Dans la foulée, il a déclaré qu'il voulait réexaminer le montant des minima sociaux pour encourager à la recherche d'un travail, ce qui ne peut signifier, en clair, que les diminuer.
Sarkozy qui ne s'est pas privé ces derniers temps de faire de la démagogie sur la nécessité d'aider les personnes dépendantes en créant une nouvelle branche de la Sécurité sociale, a aussi dévoilé le fond de sa pensée sur ce sujet, comme sur l'assurance maladie : il s'agit d'inciter les gens à souscrire des assurances complémentaires. Et tant pis pour ceux qui n'en auront pas les moyens. Cela promet de bonnes affaires aux compagnies d'assurances, mais contribuera encore à creuser davantage le fossé qui sépare en matière d'accès aux soins la fraction la plus défavorisée de la population des classes aisées.
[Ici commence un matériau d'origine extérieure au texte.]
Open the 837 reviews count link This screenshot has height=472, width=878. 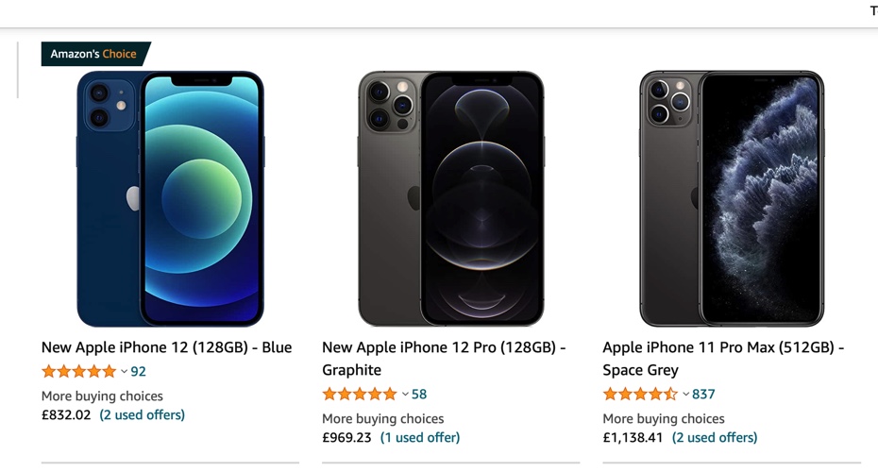[x=703, y=395]
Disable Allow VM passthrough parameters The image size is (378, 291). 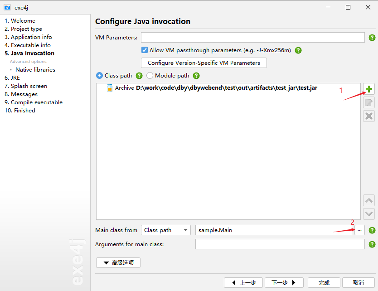145,50
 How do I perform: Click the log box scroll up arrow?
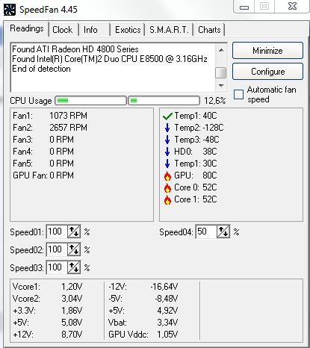tap(221, 50)
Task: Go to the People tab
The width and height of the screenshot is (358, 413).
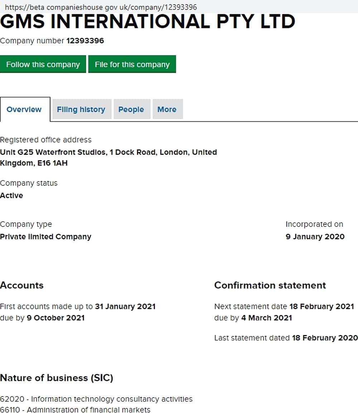Action: (x=131, y=110)
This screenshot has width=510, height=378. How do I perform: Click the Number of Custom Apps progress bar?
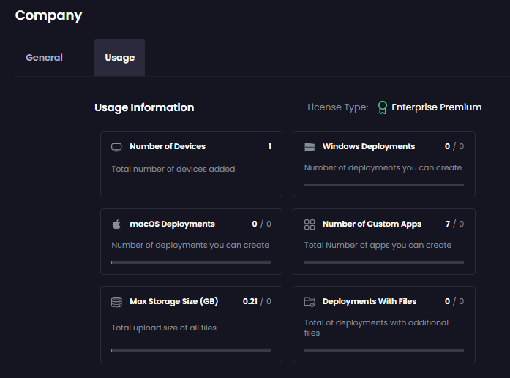point(384,262)
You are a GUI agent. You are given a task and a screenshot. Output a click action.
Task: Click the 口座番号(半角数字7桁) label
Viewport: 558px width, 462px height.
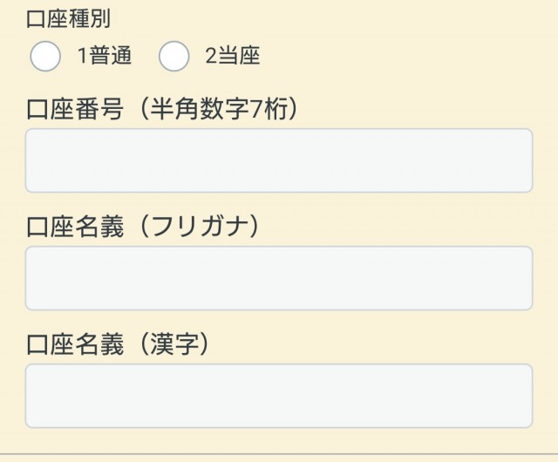(164, 109)
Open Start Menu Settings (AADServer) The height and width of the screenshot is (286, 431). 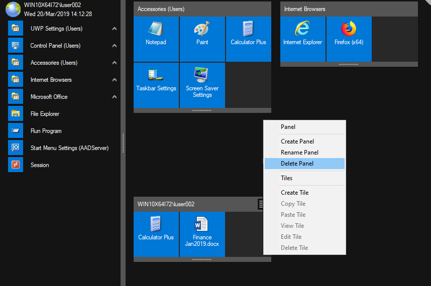[69, 148]
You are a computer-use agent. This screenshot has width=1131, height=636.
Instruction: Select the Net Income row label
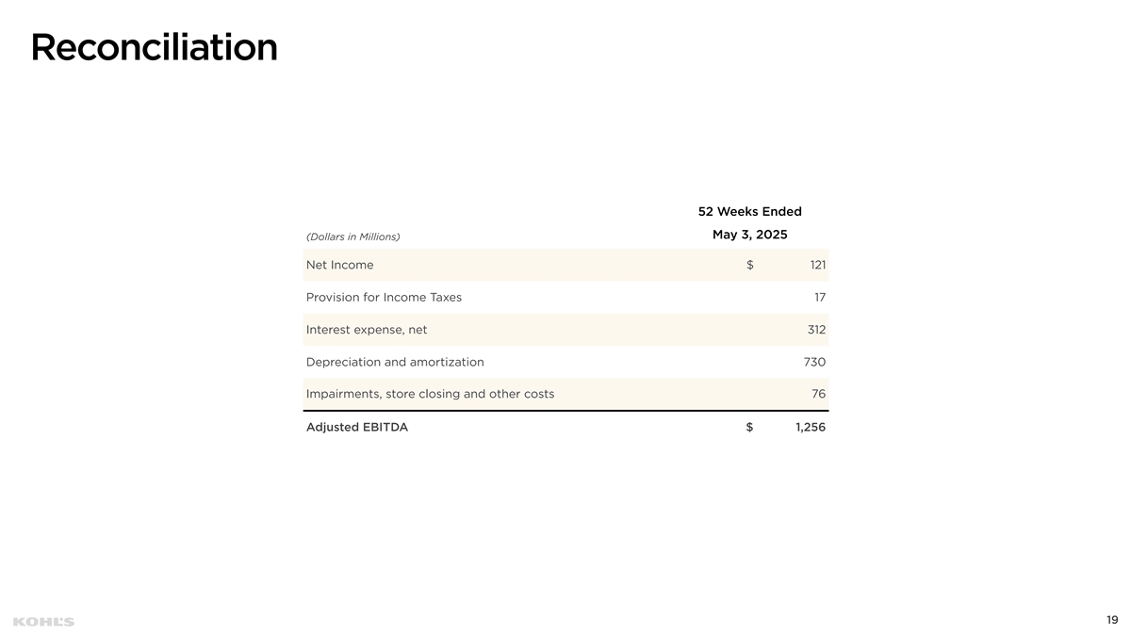pyautogui.click(x=339, y=265)
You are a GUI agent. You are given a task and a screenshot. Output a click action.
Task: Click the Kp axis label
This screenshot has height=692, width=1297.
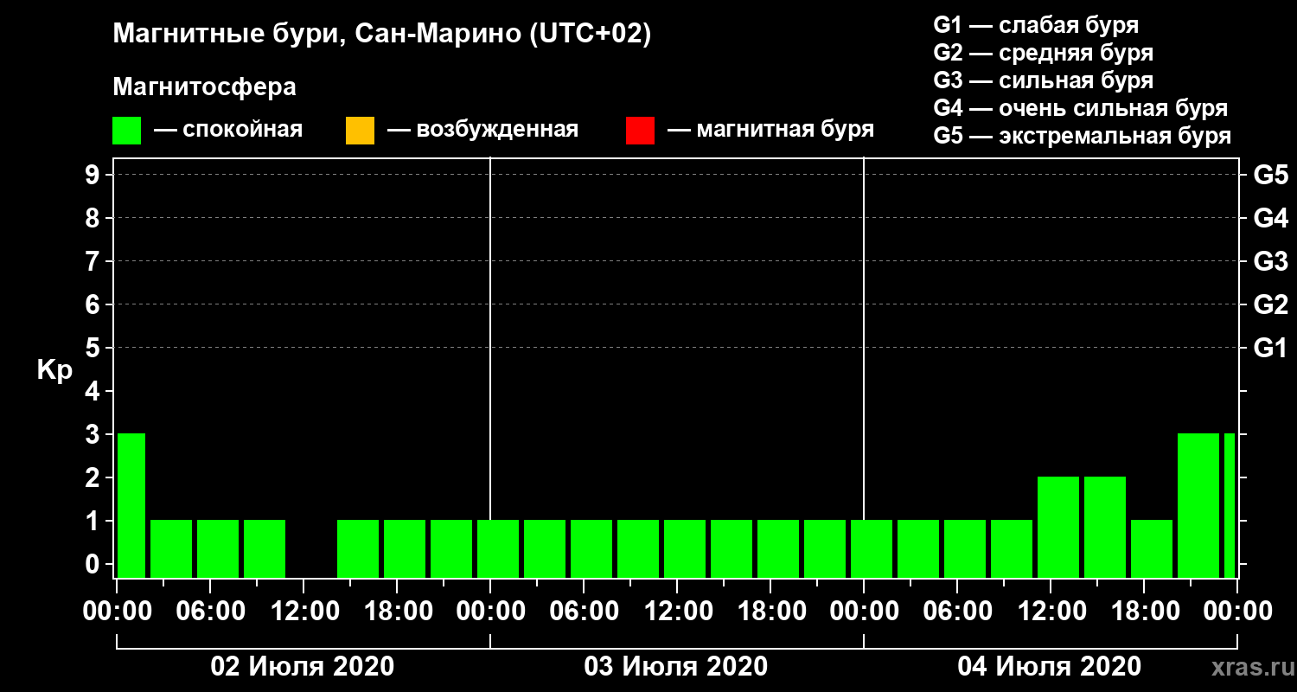click(54, 371)
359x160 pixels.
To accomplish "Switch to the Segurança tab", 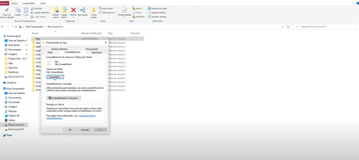I will (96, 52).
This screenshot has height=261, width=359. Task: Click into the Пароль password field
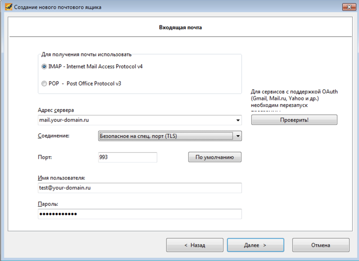click(x=140, y=214)
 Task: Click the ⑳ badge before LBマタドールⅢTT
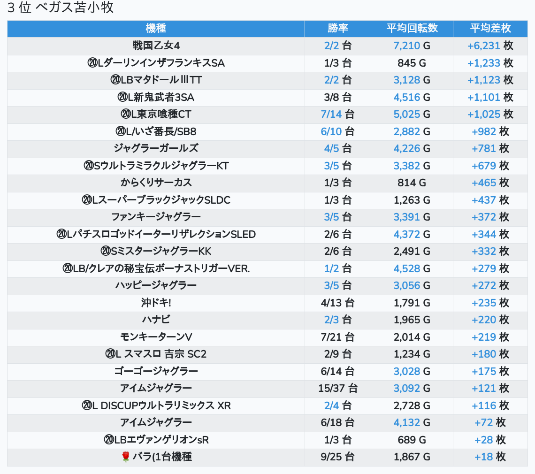coord(115,80)
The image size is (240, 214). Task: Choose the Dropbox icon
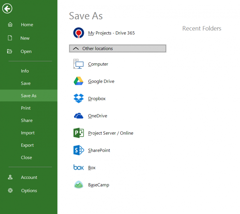click(78, 98)
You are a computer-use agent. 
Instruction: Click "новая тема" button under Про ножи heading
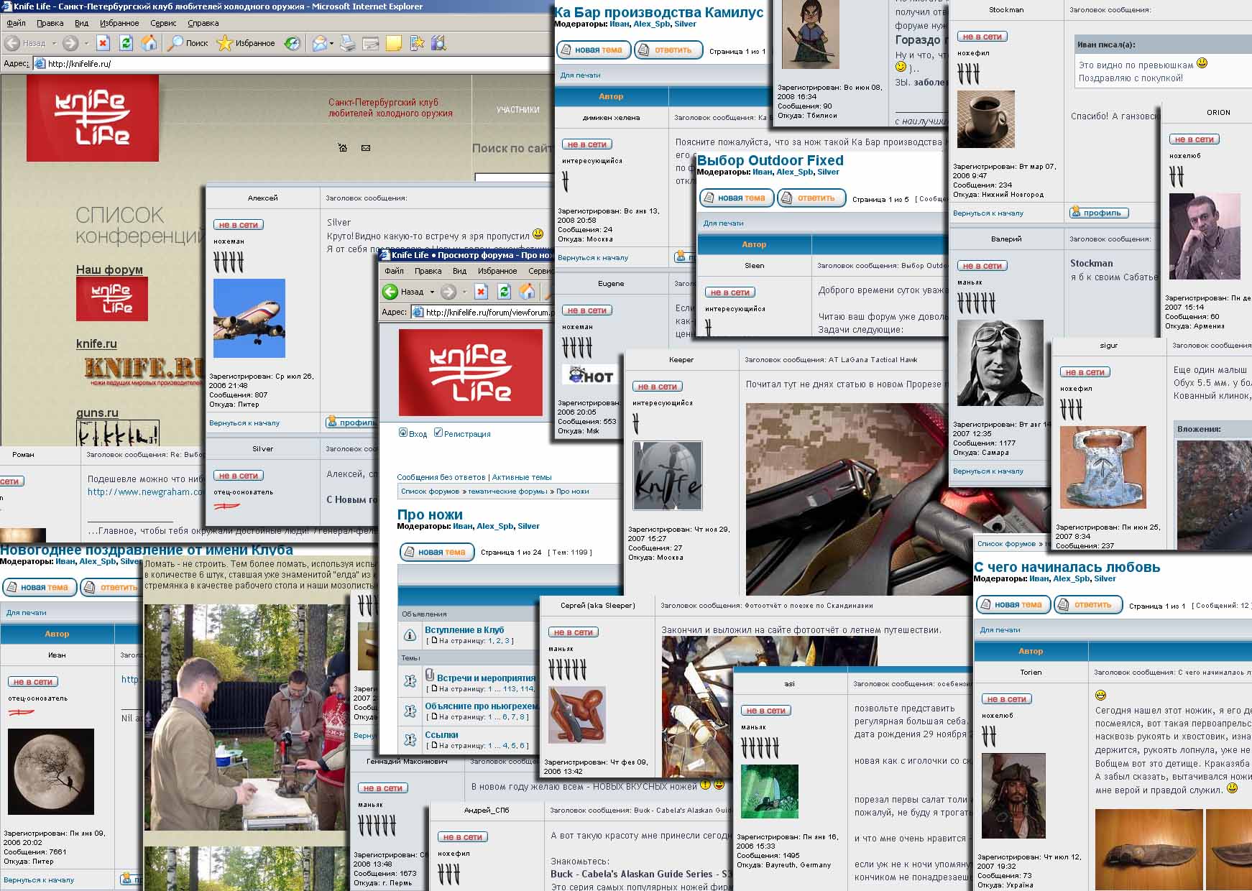(437, 552)
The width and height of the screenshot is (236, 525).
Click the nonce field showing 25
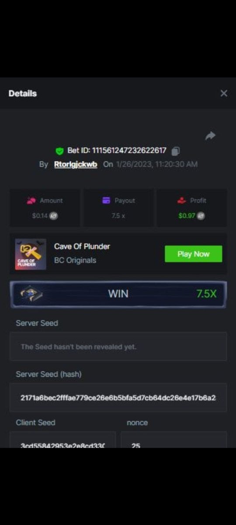click(174, 440)
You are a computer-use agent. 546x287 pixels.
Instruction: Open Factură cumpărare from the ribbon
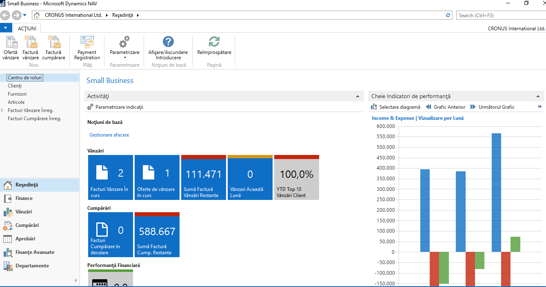click(x=53, y=43)
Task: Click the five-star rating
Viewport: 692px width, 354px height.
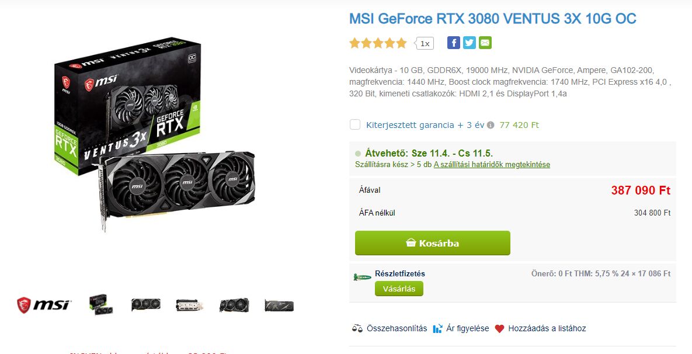Action: pyautogui.click(x=378, y=43)
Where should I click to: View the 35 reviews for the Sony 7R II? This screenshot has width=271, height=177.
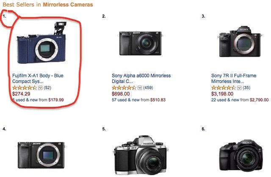coord(246,88)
Ce n'est qu'au bout de trois quarts d'heure que Sarkozy a abordé le chapitre le plus attendu par les journalistes, celui de la réforme des " régimes spéciaux " de retraites. Il a bien sûr confirmé sa volonté de les " harmoniser " avec le régime général. Mais ces menaces ne s'adressaient pas qu'aux travailleurs qui relèvent de ces régimes, car dans la foulée il a déclaré qu'il voulait aller vite sur la " réforme " des retraites du régime général qu'il voulait " conclure " au premier semestre 2008. C'est dire que ce sont tous les travailleurs qui sont concernés par les projets du chef de l'État concernant les retraites.
Quant à la manière de mener à bien la concertation entre le patronat et les syndicats de salariés sur les " régimes spéciaux ", il a fixé un délai de quinze jours pour qu'elles aboutissent, et veut que tout le reste soit réglé à la fin de l'année, faute de quoi l'État " prendrait ses responsabilités ".
Mais à côté de la menace du bâton, il y avait la carotte brandie, le coup de chapeau adressé aux organisations syndicales, la promesse que l'État devrait se préoccuper d'assurer leur bon fonctionnement et leur financement.
Il est bien possible qu'un certain nombre de dirigeants confédéraux soient sensibles à ce discours. Mais il est bien moins sûr qu'il convainque les travailleurs de subir sans réagir ces attaques frontales.